Sometimes, Frankenstein would lie on a grassy knoll
and look at the clouds and try to see shapes in the clouds.
But the clouds always looked the same –
like puffy, roundish, white things.
Unbeknownst to Frankenstein,
his brain had once belonged to a middle manager.

Fleetwood Mac Sucks

Oh, lost, lonely Frankenstein!
Hazy, random thoughts drift in and out of his consciousness.
The woods are his home.
A puppy brings happiness.

And solves his hunger for the day.

What a Wacky World!

One day, an advertising executive wandered into the woods.
He chanced upon Frankenstein, who was sleeping peacefully
under the warm afternoon sun.
Inspired, he began taking pictures and jotting down ideas
in his notebook for an advertising campaign.
This went on for awhile until Frankenstein was suddenly
awakened by a nightmare. He'd been dreaming that one day,
an ivy-league candy-ass, posing as a tough-talkin' he-man,
would bring ruination to the greatest country in the world.
And no, it's NOT Canada, you self-satisfied, toque-wearing,
socialized medicine, pot smoking, gay-marryin' hockey-hair heads.

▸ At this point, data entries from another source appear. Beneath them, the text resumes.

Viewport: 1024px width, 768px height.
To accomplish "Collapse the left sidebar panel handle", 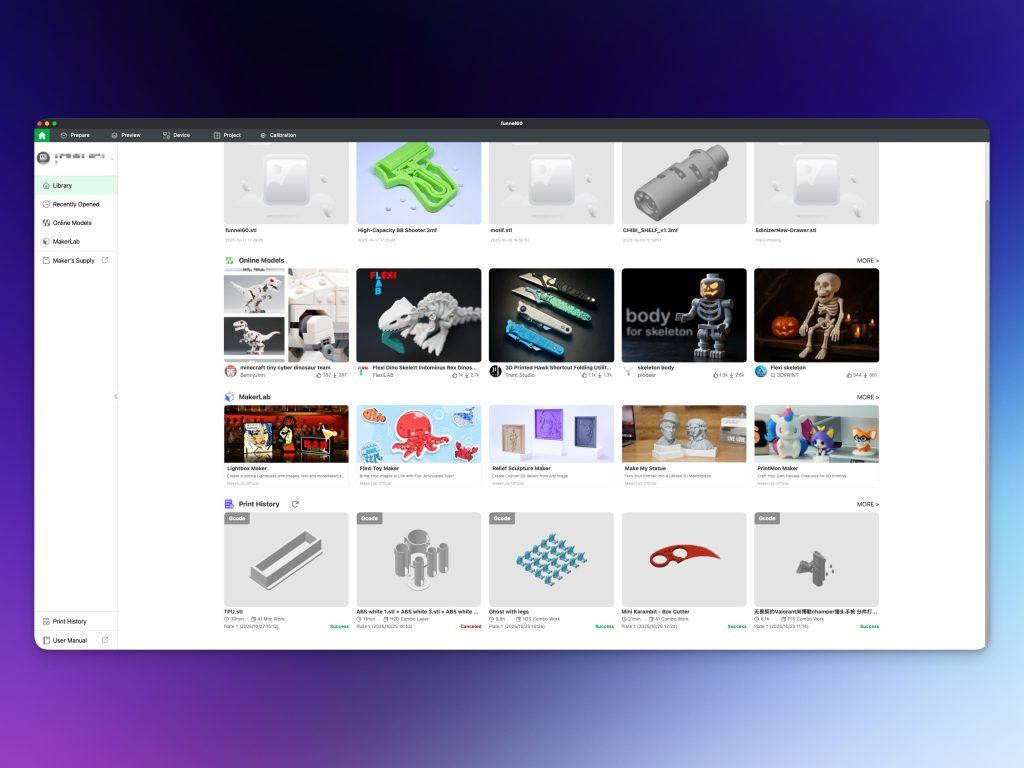I will [x=115, y=397].
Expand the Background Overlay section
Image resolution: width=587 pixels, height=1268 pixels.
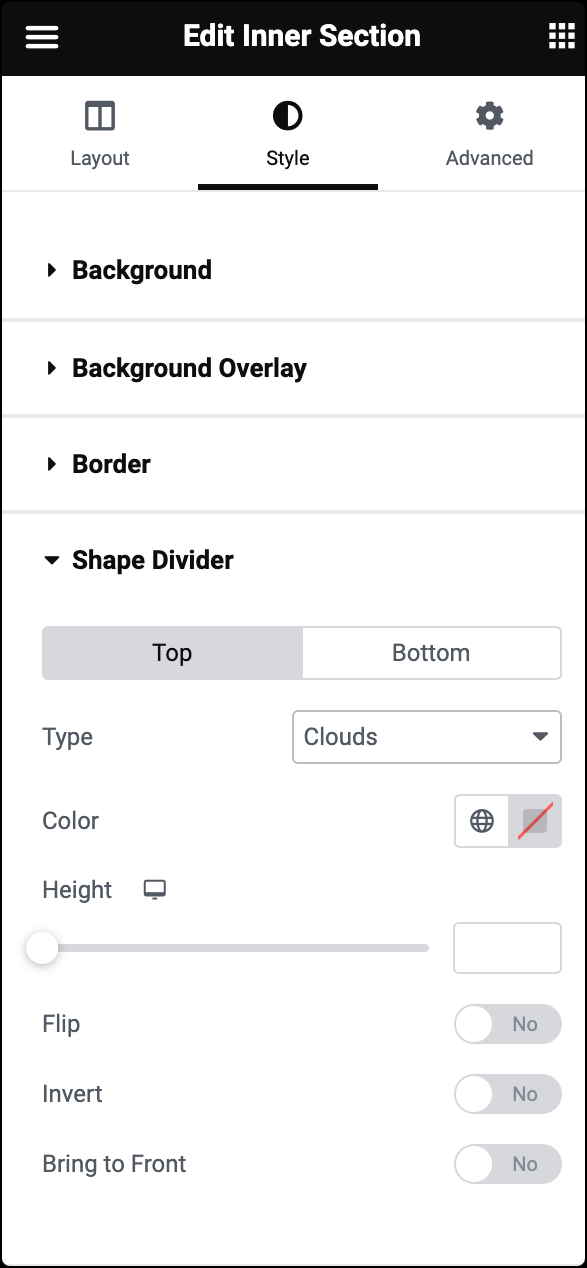pyautogui.click(x=189, y=368)

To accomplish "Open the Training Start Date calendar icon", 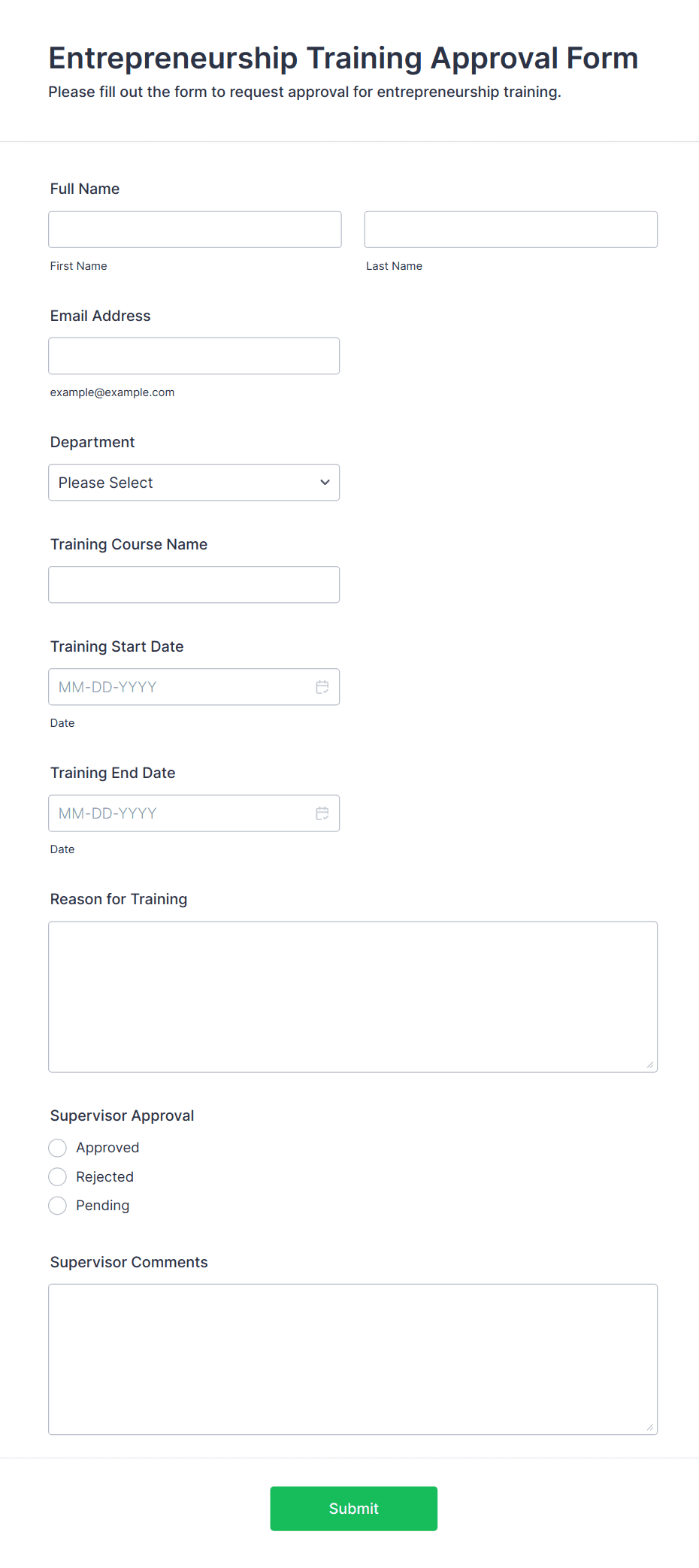I will pyautogui.click(x=322, y=687).
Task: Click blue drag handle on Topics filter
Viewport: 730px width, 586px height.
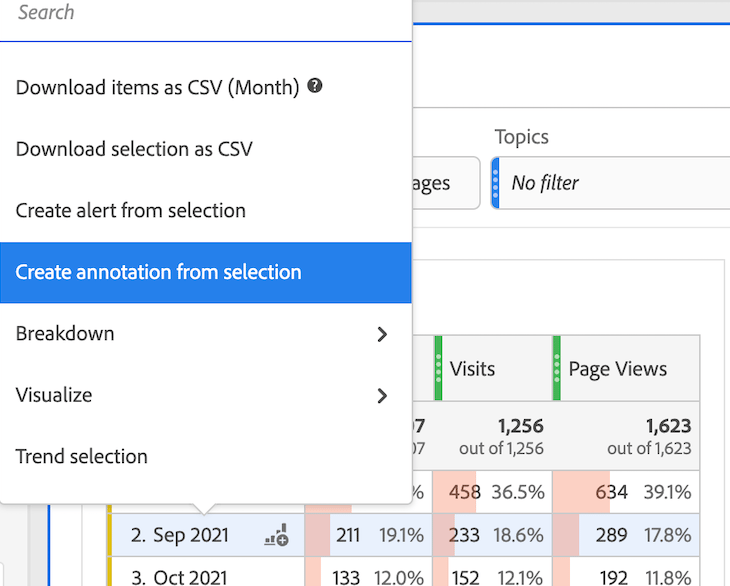Action: [496, 183]
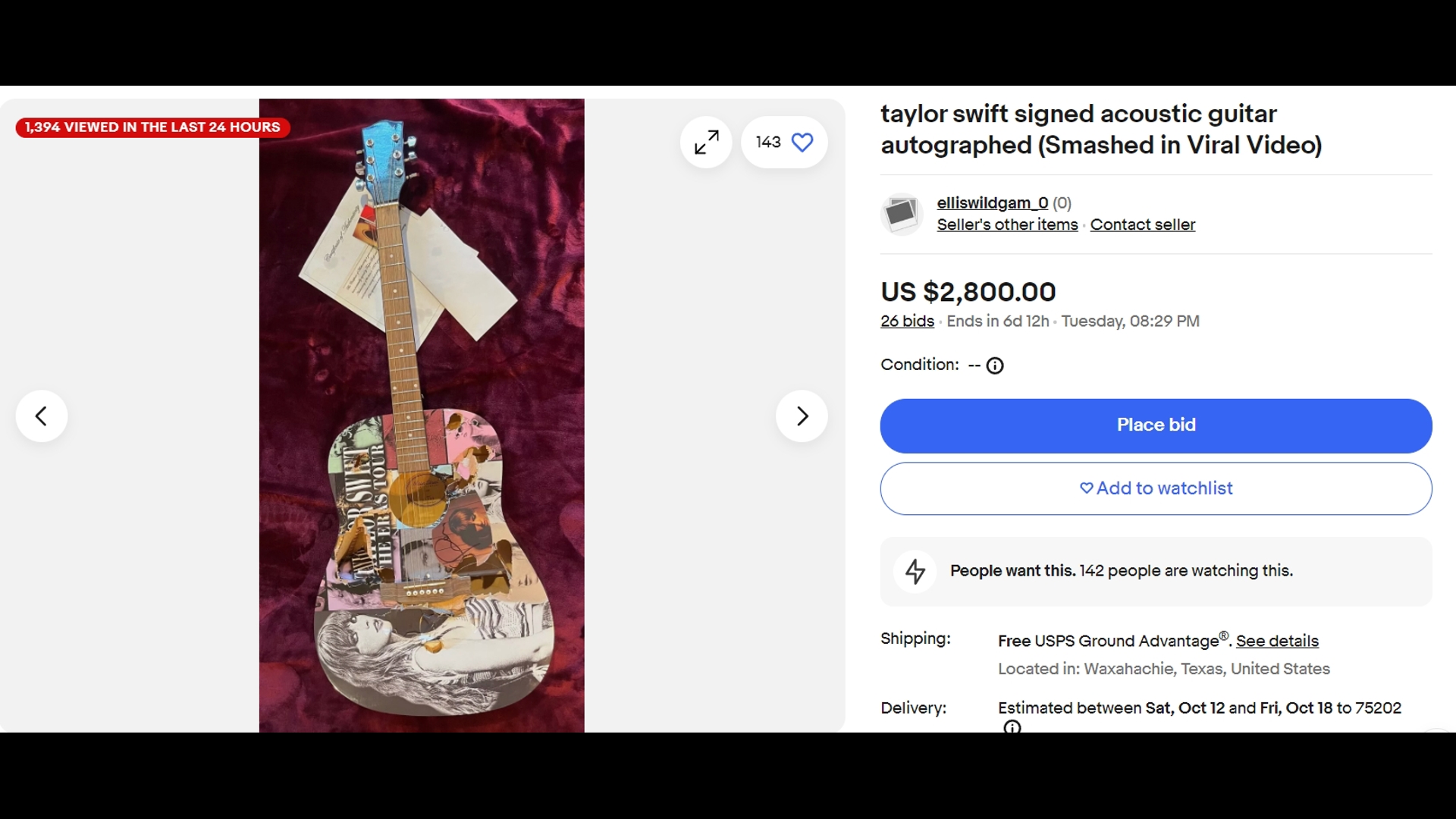Add the guitar to your watchlist

(x=1154, y=488)
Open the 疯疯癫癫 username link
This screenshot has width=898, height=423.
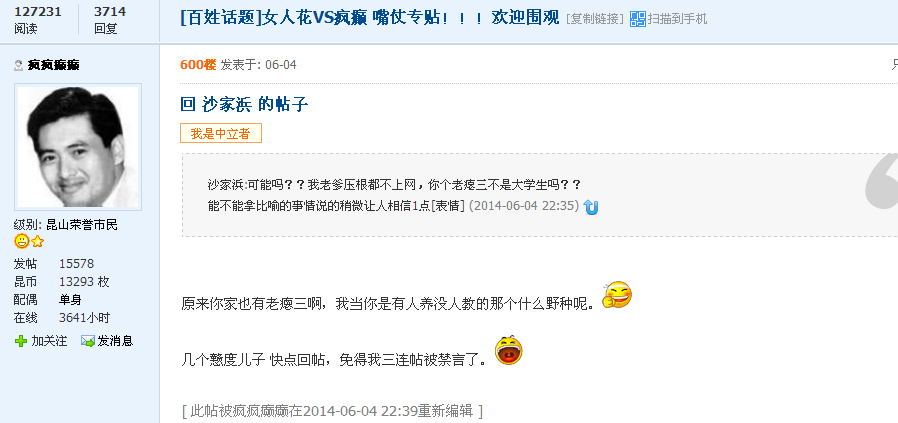[53, 65]
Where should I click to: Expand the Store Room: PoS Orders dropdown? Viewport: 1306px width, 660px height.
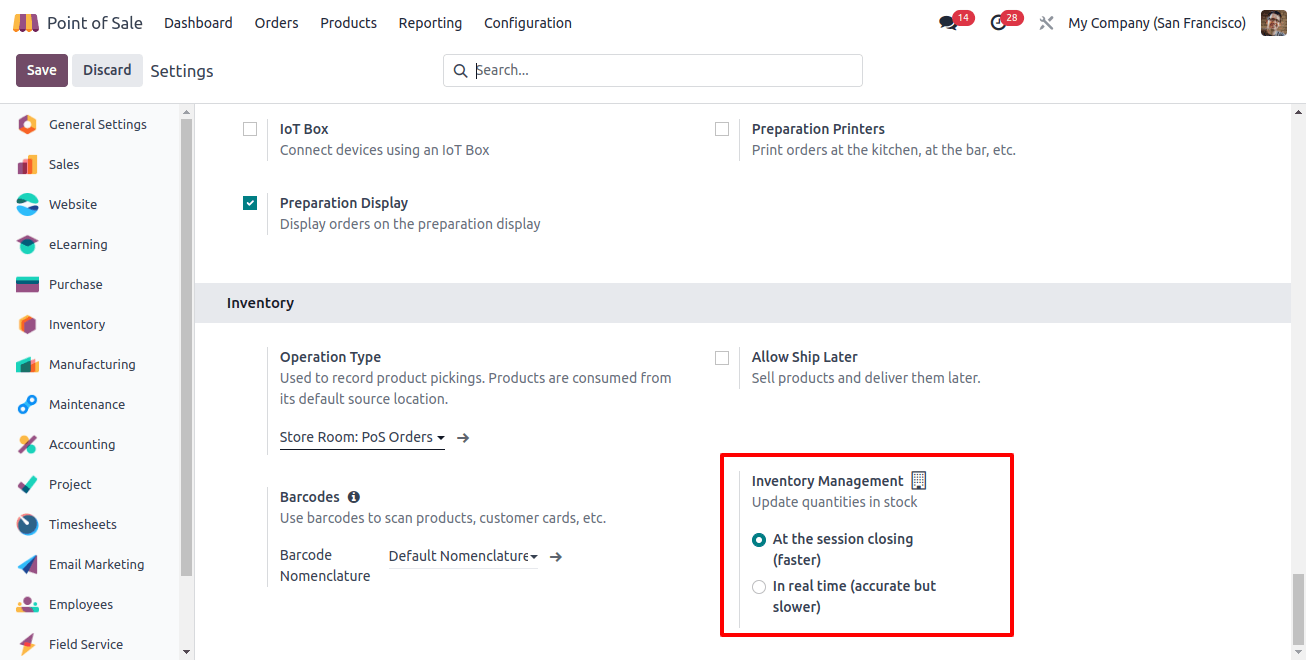pyautogui.click(x=362, y=438)
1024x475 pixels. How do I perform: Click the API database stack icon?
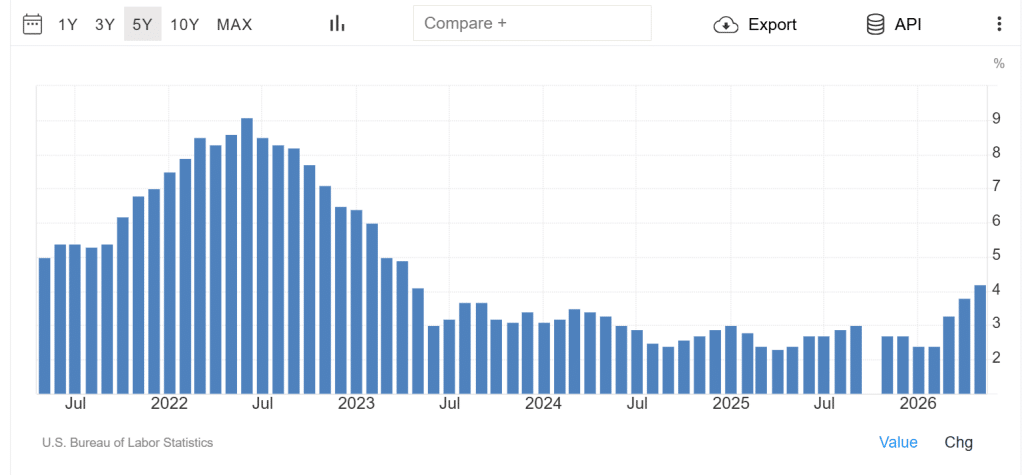[x=875, y=25]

Anyway, now awake and very angry, Frankenstein snapped
the neck of that advertising executive as though it were but a twig.
He kept the fancy camera though.
Years later, Frankenstein's great-grandson, Leonard Cohen,
sold that very camera to an antique dealer in upstate New York.

Sporting Wood

After a long day spent yelling at trees,
There’s nothing Frankenstein likes more
Than to spend the night howling at trees.

Why Does Frankenstein Soldier On?


Well, more accurately, the hope that he’ll find another hibernating bear.